In the fall, the students wanted to have an all-school assembly about "new drugs," especially heroin and Krokodil. (Krokodil is the street name for Permonid, a morphine derivative.)
During the display, deputies showed off what the police dogs can do when searching for drugs. The officers also provided information on various drugs.
"Right after the assembly, students, teachers and staff thanked us for bringing them in and requiring them to be there," Lacey said.
Cameron Lloyd, son of corrections officer Mike Lloyd, shared with Lacey how we wanted SADD to do something to give back to the community. Cameron Lloyd's father has overseen the canine unit used in the Huron County Jail for about the last year.
Lacey said the students decided to raise money for the canine units in the sheriff's office and praised them for raising $400 "in such a short amount of time."

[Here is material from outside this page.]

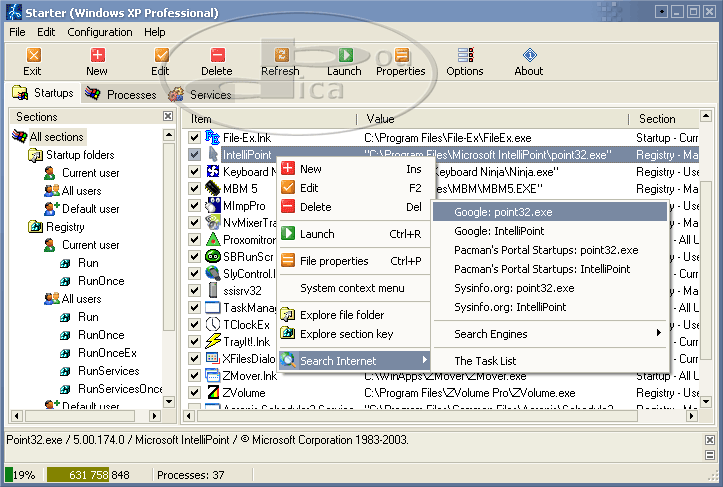The height and width of the screenshot is (487, 723).
Task: Choose Explore file folder from context menu
Action: (342, 315)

Her husband, Bo, the owner of Bo Lacey Construction, agreed to match the amount of money the students raised. Ultimately, the South Central SADD group donated $800 to the sheriff's office.
One of the fundraising events was an ice cream social at lunch in which students donated the amount they wanted for the ice cream.
"Whatever the students donated was 100 percent toward the canines," Bridgit Lacey said.
The next day, students and staff could pay $1 to dress casually or wear hats.
"Just from those two events, we raised over $400. My husband matched that," Lacey said.
Lloyd, 16, said the school assembly taught him a lot about what drugs are on the streets now and "what to look out for."
The junior enjoyed watching the police dog demonstration.
"It was cool watching them work," Lloyd said.
Since his father is a corrections officer, Lloyd said "it means more" to raise the $800 for the police dogs. The teenager said he has considered going into law enforcement also, but he hasn't decided.
Senior Alli Hintz, 18, said watching the police dogs search for drugs was "really cool."
"It got everyone's attention," she said. "It was fun when the teachers took a bite."
Hintz was impressed how the assembly showed off the different sides of the dogs' personalities, especially how they went from being "people-friendly" to ready to work.
"You can see the other side of them," she said.
The $800 donation will go toward feeding and training the police dogs.
"None of the money will go toward any other programs. Every penny will go toward the canines," Howard said.
"We deal with so much negativity in law enforcement, it warmed our hearts at the sheriff's office. We are overwhelmed with their kindness," Howard said.